(Data entries)
+ + +
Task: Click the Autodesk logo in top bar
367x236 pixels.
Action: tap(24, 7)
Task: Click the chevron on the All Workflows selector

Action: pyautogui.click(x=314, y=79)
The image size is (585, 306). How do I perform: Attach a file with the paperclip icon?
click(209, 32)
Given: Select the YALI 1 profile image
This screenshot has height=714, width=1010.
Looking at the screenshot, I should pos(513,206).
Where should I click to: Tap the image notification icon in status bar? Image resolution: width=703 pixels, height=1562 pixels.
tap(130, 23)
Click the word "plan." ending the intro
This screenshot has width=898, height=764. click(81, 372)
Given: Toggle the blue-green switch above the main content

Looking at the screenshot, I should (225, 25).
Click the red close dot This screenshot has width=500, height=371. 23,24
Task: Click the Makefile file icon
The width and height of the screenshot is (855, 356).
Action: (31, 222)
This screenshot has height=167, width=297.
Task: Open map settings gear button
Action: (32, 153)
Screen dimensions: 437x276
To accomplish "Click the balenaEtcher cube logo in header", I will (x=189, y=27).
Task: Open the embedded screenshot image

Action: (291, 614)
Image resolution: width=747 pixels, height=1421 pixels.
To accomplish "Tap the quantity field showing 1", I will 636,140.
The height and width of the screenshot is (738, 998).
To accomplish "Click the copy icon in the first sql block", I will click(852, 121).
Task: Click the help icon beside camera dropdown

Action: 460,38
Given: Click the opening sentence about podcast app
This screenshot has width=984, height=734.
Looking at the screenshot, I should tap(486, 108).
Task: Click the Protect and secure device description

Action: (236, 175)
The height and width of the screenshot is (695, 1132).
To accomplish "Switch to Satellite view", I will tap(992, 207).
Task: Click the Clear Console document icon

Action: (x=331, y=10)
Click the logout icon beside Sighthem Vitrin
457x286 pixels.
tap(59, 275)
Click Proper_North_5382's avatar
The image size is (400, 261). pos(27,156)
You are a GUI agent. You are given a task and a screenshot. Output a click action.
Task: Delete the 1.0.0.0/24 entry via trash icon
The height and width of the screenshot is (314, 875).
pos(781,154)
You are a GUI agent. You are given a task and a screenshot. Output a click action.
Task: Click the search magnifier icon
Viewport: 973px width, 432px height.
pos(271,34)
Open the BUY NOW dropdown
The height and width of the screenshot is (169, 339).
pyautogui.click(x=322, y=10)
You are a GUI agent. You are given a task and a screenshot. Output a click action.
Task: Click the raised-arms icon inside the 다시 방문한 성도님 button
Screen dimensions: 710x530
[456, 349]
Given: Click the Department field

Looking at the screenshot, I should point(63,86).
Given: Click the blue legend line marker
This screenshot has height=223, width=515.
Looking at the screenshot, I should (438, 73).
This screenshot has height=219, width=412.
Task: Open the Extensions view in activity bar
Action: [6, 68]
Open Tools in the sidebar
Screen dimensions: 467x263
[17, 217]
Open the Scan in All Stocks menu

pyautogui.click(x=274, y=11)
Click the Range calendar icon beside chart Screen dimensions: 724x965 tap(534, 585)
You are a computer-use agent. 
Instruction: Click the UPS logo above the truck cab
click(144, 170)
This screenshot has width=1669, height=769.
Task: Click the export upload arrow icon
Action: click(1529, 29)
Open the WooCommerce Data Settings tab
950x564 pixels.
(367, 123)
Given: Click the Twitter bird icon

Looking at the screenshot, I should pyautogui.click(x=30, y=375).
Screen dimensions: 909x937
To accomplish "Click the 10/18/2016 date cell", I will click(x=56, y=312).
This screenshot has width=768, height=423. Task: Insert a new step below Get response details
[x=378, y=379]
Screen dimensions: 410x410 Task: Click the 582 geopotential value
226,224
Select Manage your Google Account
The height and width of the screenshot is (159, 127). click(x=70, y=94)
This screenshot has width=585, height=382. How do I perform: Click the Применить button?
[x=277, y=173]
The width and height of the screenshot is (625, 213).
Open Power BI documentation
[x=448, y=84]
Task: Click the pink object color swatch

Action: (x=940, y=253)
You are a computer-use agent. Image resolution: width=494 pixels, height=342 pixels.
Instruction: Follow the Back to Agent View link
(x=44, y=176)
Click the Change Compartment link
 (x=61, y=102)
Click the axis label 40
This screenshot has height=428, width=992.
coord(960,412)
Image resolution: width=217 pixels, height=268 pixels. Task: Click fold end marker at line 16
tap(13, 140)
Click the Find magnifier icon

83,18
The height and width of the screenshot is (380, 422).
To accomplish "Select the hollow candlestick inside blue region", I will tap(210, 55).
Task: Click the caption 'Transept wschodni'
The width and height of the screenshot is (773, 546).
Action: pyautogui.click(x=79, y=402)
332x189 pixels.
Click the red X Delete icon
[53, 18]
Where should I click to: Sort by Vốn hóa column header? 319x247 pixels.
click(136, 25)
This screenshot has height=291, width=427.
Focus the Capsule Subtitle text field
+ + +
* _WORK ORDER_:
Every line in the data above that contains "inside" needs to be copied.

* _RESULT_:
Task: Click the raised-arms icon inside the 다시 방문한 성도님 button
To accomplish "Select the hollow candlestick inside blue region", I will tap(210, 55).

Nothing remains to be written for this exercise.